Volume 91, Issue 29

Tuesday, October 21, 1997

Something fishy


Harris has no regrets

By Sandra Dimitrakopoulos
Gazette Staff

Entering on a wave of electrified support, Premier Mike Harris prepared to deliver his speech entitled "Beyond 2000" as over 800 delegates rose to a standing ovation while "No Regrets" by Tom Cochrane blared overhead.

The event, which took place Saturday evening at the London Convention Centre, soon quieted as Harris began discussing what he believes to be the single most important characteristic of the party's success – the past, present and future.

Using the word "courage" over a dozen times, Harris went on to explain how the Conservatives have drawn strength from this quality which will eventually help build their future successes.

Fellow caucus members were desribed by Harris as heroes of a "Common Sense Revolution" which was designed to combat the over 1.3 million Ontarions on welfare, double digit unemployment rates and a deficit of more than $11 billion.

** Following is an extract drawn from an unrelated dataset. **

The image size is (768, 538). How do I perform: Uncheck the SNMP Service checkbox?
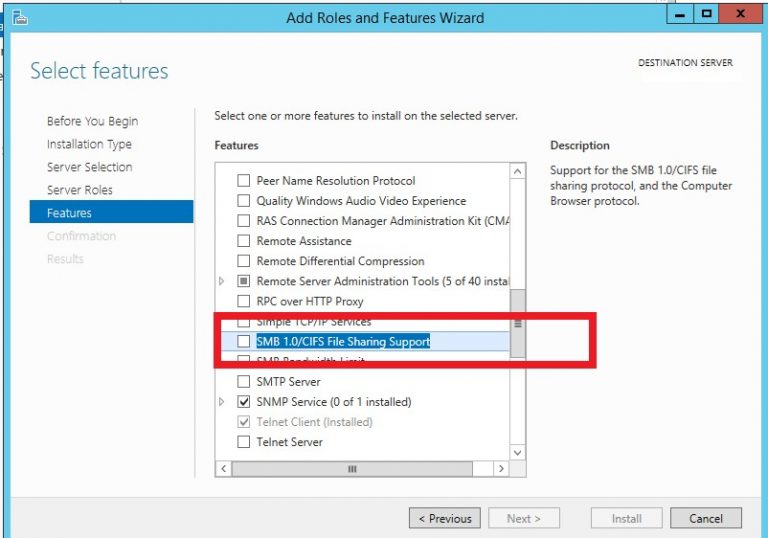[243, 402]
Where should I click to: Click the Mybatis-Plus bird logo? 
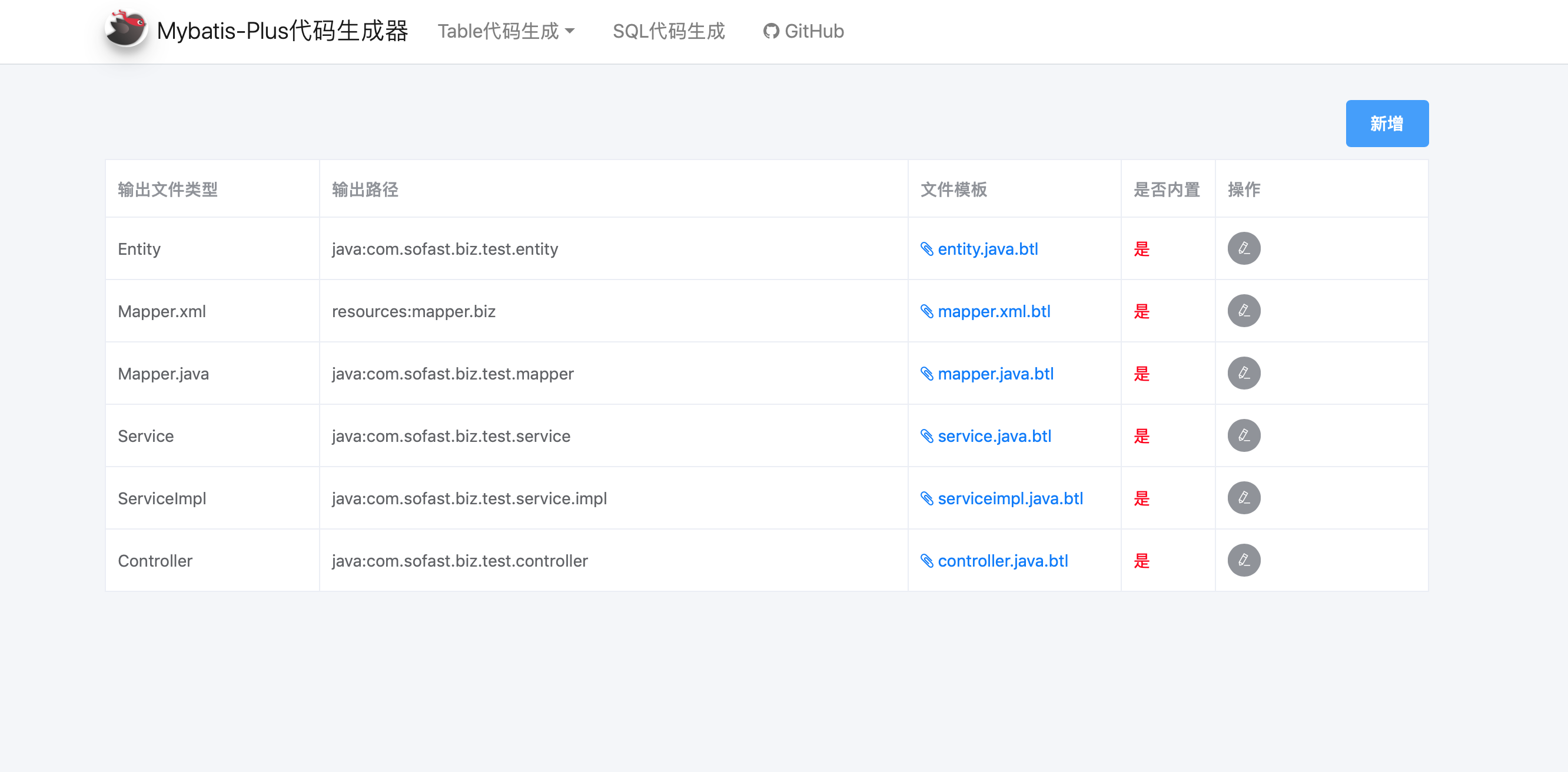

Harris attributed these problems to the former governments led by Premiers David Peterson and Bob Rae. "I always choke when I say their names."

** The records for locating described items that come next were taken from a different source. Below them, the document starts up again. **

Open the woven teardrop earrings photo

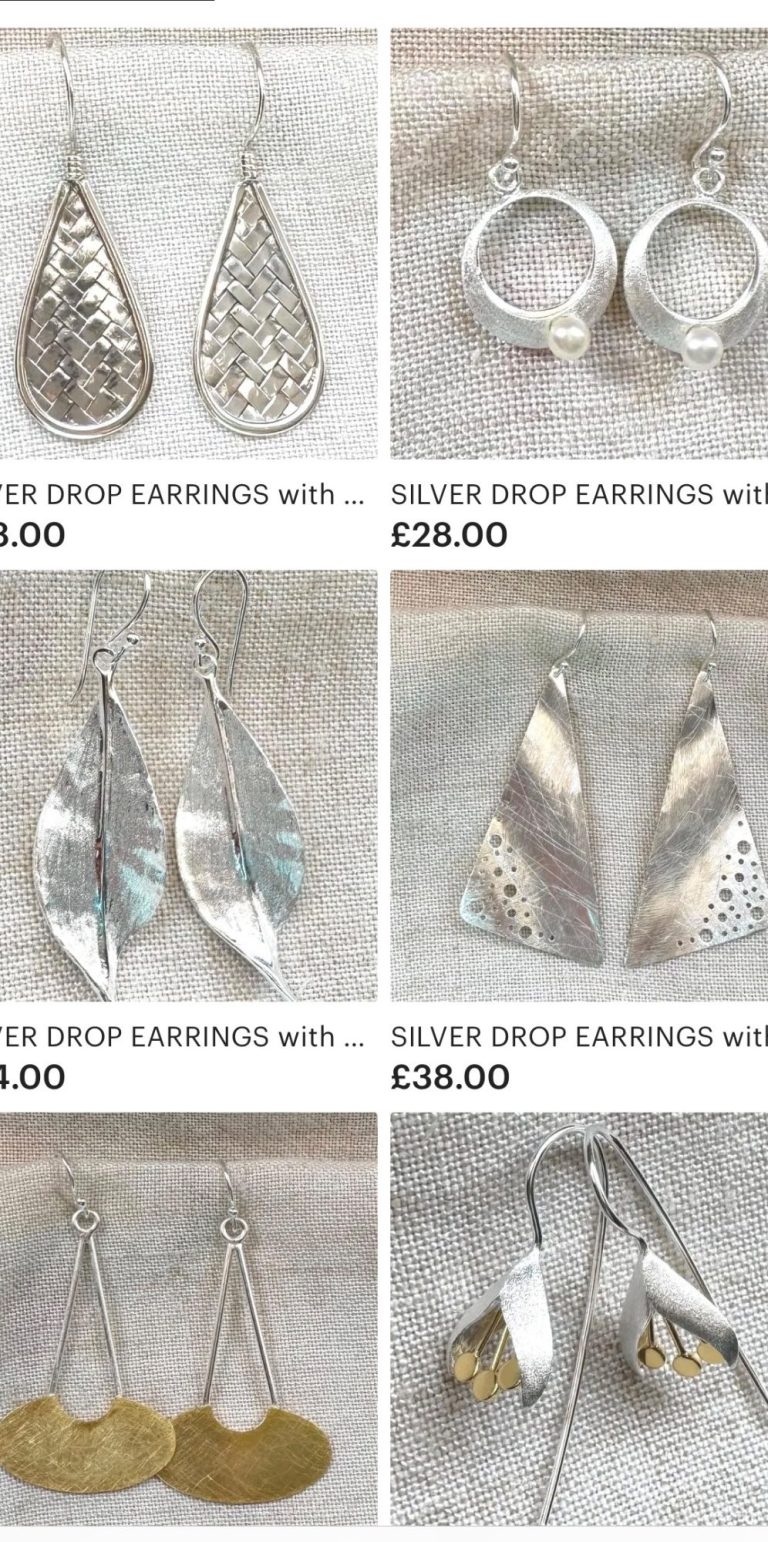point(188,243)
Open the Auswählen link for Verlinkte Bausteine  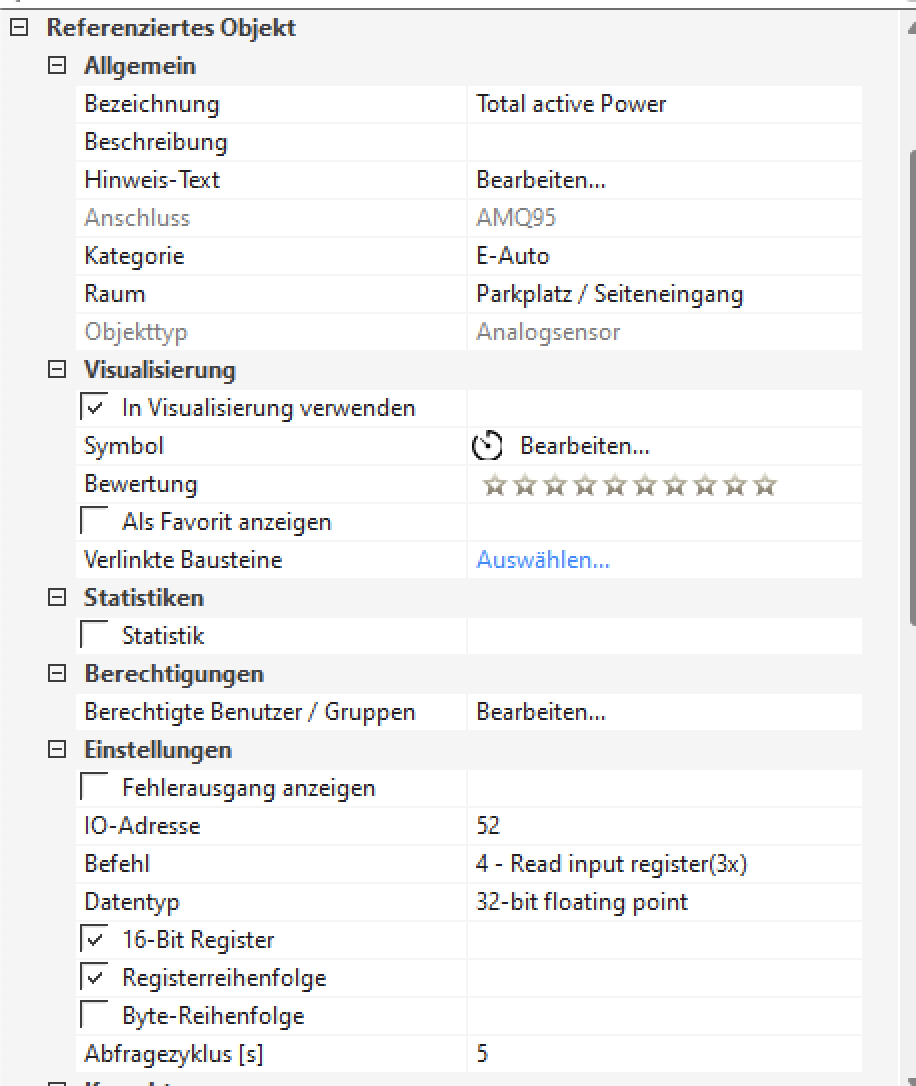[x=543, y=560]
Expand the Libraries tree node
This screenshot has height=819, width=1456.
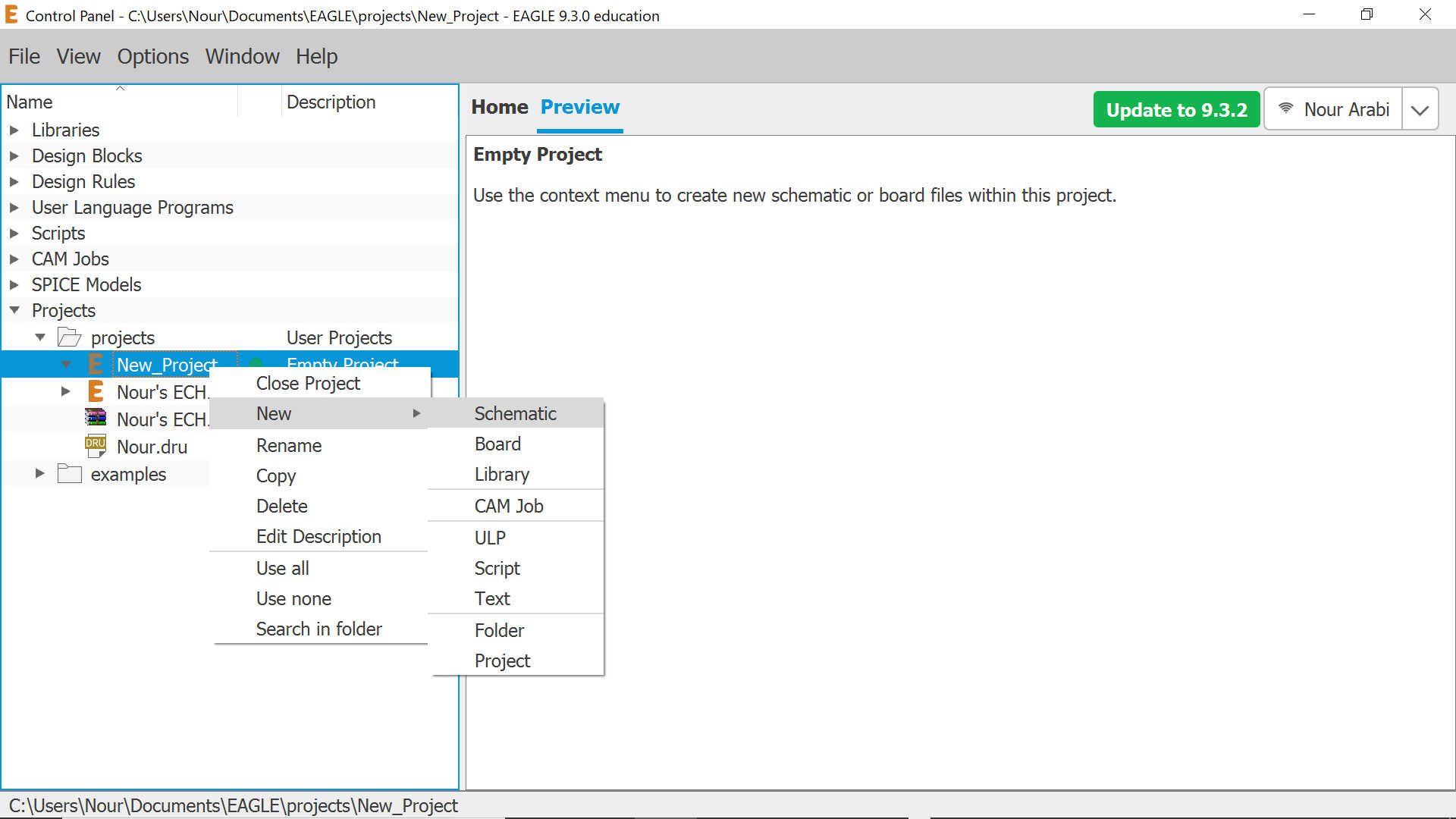coord(14,130)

By cutting taxes and spending simultaneously, Harris said he plans to not only reduce the deficit but create new jobs at the same time – a goal he believes has partially been achieved.

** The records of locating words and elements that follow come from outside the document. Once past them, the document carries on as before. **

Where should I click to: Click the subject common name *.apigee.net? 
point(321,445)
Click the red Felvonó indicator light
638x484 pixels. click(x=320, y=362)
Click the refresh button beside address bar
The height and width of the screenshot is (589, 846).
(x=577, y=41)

This year alone, he said the deficit will be less than $7 billion while over 216,000 new jobs have been created in the private sector. "And with no tricks, no smoke, no mirrors – my friends, we will balance Ontario's budget by 2000, just as we said we would," Harris added.

Other changes which have been made since the party has been in power include spending almost $1 billion more on health care than originally promised, while reducing the number of welfare recipients by 235,000.

Although Ontario schools have received more money, Harris said education is still lacking and he fully intends to implement the principles of their reform which include province-wide testing, standardized report cards, an end to larger class sizes and more teacher time in the classroom.

"My friends, if money alone were the secret to a quality education, then we would have the best system in the world. We do not. The status quo is failing our children," Harris said.

The next steps proposed by Harris include taking his new initiatives for the future back to the delegates' individual ridings to spread the word to the hundreds of thousands he hopes will get involved.